*OBJECTIVE*.
Repeat, word for word, the stretch of the post introducing Slite from "We’re building an" through "to find information.".

I've launched two companies in the past and basically ran them on note-taking apps. The first was a hiring SaaS and the second an on-demand fashion-delivery service, and while the two were pretty different, I needed to write down a lot of stuff: interview notes, mentoring, email and article drafts, notes on customers and so on.
I had this habit because notes are versatile, incredibly user-friendly, and immediate. They made up my personal knowledge base but the biggest frustration I had was sharing those with teammates. So I decided to build a note app that would work with teams from day 1.
This is in line with the current problems in team collaboration. A lot of people were thrilled to dump email to get on Slack, but recent conversation has shifted towards Slack killing team productivity and leading to loss of information. This topic even trended on HN a week ago: https://news.ycombinator.com/item?id=16355454.
We’re building an asynchronous writing tool for teams to organize their work with one simple yet crucial goal in mind: make sure teams stop losing valuable information and find it more quickly. We want to remove the back and forth you have on Slack, via email or even offline to find information.
We use the same channels pattern as Slack, mainly because this avoids the folders structure where content is hard to find, organize and where permissions are a nightmare. But using Slite allows you to separate use cases: channel chat a la IRC or Slack to communicate instantly, Slite to write and retrieve information.
Another major product focus is search: existing tools such as Google Docs or Dropbox Paper make it hard to organize and navigate through content (not to mention Slack where everything get lost between cat gifs). We put huge efforts on making it seamless in Slite.
With these basic differences we've already convinced hundreds of teams and thousands of active users to switch their content over from Google Docs, Dropbox Paper or other tools. We’re now entering a new phase where we’re focusing on integrations, allowing teams to push and access their information from anywhere in their workflows.
It’s an exciting time and we’d love for you to check it out and give us your feedback. And we're eager to hear your ideas in this space. Please share your thoughts in the comments!

*DATASET CONTENT*.
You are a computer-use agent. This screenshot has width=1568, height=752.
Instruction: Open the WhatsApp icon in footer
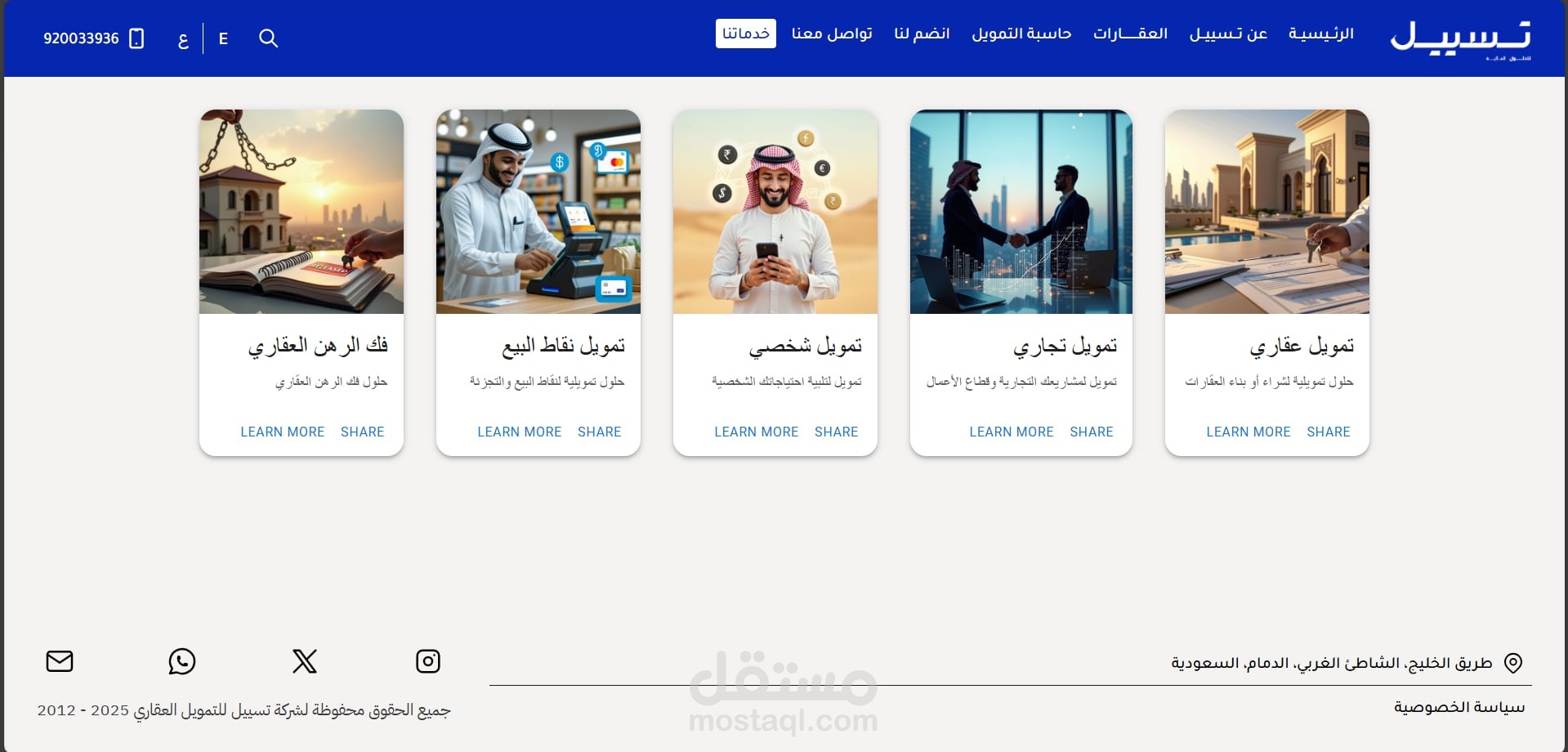(182, 661)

*SOLVED PROBLEM*.
We’re building an asynchronous writing tool for teams to organize their work with one simple yet crucial goal in mind: make sure teams stop losing valuable information and find it more quickly. We want to remove the back and forth you have on Slack, via email or even offline to find information.